Accanto a questi, la stagione si fa anche eco del dramma ottocentesco, con “L’ultima domenica di agosto” di Fulvio Pepe, ispirato alla scrittura di Lev Tolstoj, e si tuffa nel Novecento con due grandi autori che hanno indagato l’inferno domestico: Tennessee Williams e Jean Cocteau. Per Williams, il Teatro Stabile del Veneto presenterà “Lo zoo di vetro”, diretto da Pier Luigi Pizzi, con Mariangela D’Abbraccio nel ruolo della protagonista. In contemporanea, “I parenti terribili” di Jean Cocteau, prima regia di Filippo Dini per il TSV, debutterà a Padova il 6 novembre, con Dini stesso nel cast.
Per quanto riguarda le nuove drammaturgie, il TSV continua il suo impegno con la produzione di testi contemporanei di alto livello, che coinvolgeranno anche alcuni dei più importanti drammaturghi del panorama internazionale. Peter Handke, Andrew Bovell e Lucia Calamaro saranno protagonisti di progetti speciali, con la regia di Fabrizio Arcuri per “Ancora Tempesta” di Handke, Valerio Binasco per “Cose che so essere vere” di Bovell, e la direzione di Lucia Calamaro per “Tipi umani seduti al chiuso”.
Il programma per le scuole superiori e il pubblico giovane
Un aspetto fondamentale della stagione è l’impegno verso i giovani e le scuole superiori, con la programmazione di spettacoli matinée. Alcuni dei titoli in cartellone sono infatti destinati a sensibilizzare e coinvolgere i più giovani in temi attuali e importanti. Tra questi troviamo “La pace perpetua” di Juan Mayorga, diretto da Carlo Orlando, “Le Morbinose” di Goldoni, e “Baccanti” a cura del collettivo Anagoor, che coinvolgono anche giovani attori dell’Accademia Teatrale Carlo Goldoni.

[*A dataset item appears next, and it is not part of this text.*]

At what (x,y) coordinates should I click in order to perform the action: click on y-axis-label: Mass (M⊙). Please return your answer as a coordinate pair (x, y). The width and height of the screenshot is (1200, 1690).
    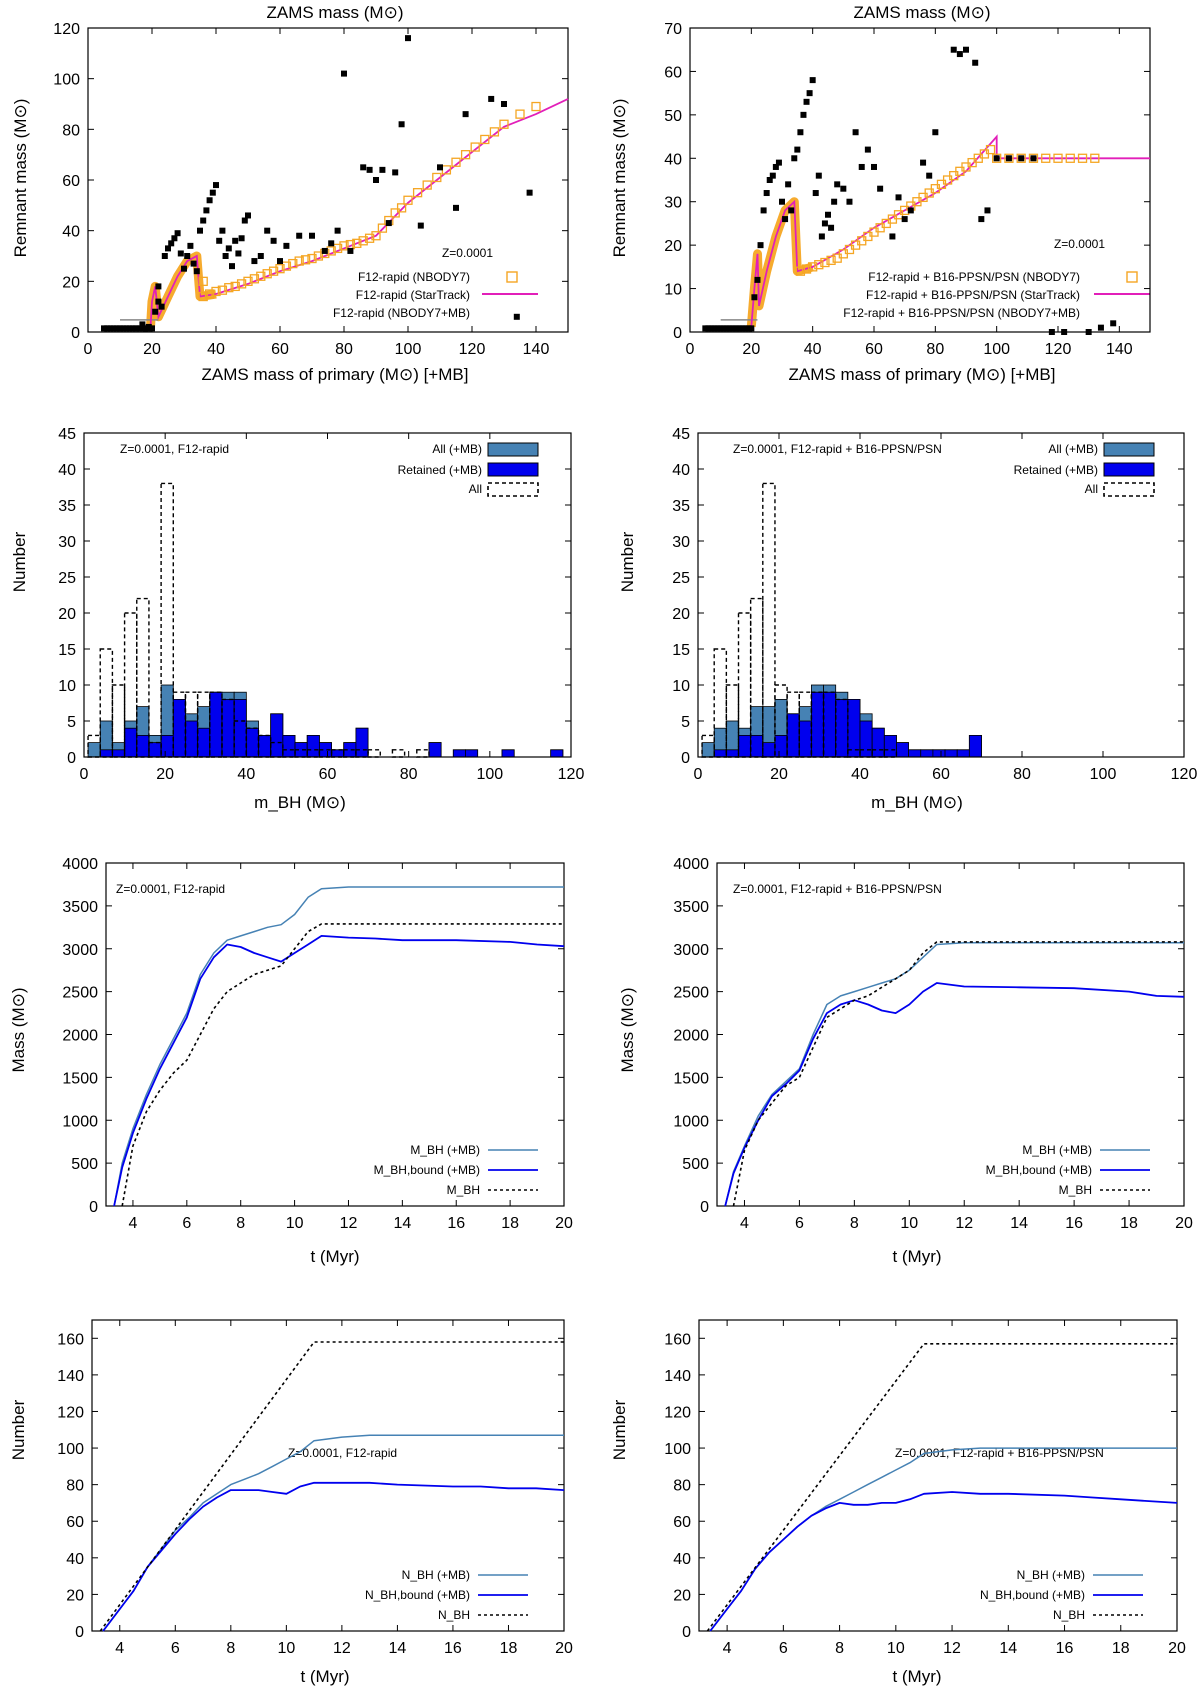
    Looking at the image, I should click on (628, 1030).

Grandi ospiti e eventi speciali
Accanto ai grandi autori e registi, la stagione 2024/2025 vedrà anche la partecipazione di volti amati dal grande pubblico. Marco Paolini, con il suo celebre spettacolo “Il Milione”, dedicato a Marco Polo, sarà in scena al Teatro Goldoni di Venezia, in occasione delle celebrazioni per il centenario di Marco Polo. A questi si aggiungono Silvio Orlando, Alessio Boni, Sergio Rubini, Luca Barbareschi, Franco Branciaroli, e molti altri, che arricchiranno il cartellone di appuntamenti imperdibili.
Inoltre, il progetto “Fuoriserie” arricchirà la stagione con eventi speciali, che includono conferenze, letture e incontri con filosofi, scrittori, e attori tra i più importanti del panorama culturale italiano. A Venezia, ad esempio, si proseguirà il ciclo di conferenze con Massimo Cacciari che esplorerà il teatro austriaco di Karl Krauss, mentre Toni Servillo, partendo dai testi di Giuseppe Montesano, guiderà il pubblico in un viaggio alla ricerca del “fuoco sapiente” che animava gli antichi greci.
La relazione con il territorio e la sostenibilità
Il Teatro Stabile del Veneto ha un forte impegno nei confronti delle comunità locali e della sostenibilità. L’attività del TSV si consolida con le collaborazioni con università, scuole, musei, e altre istituzioni culturali e sociali.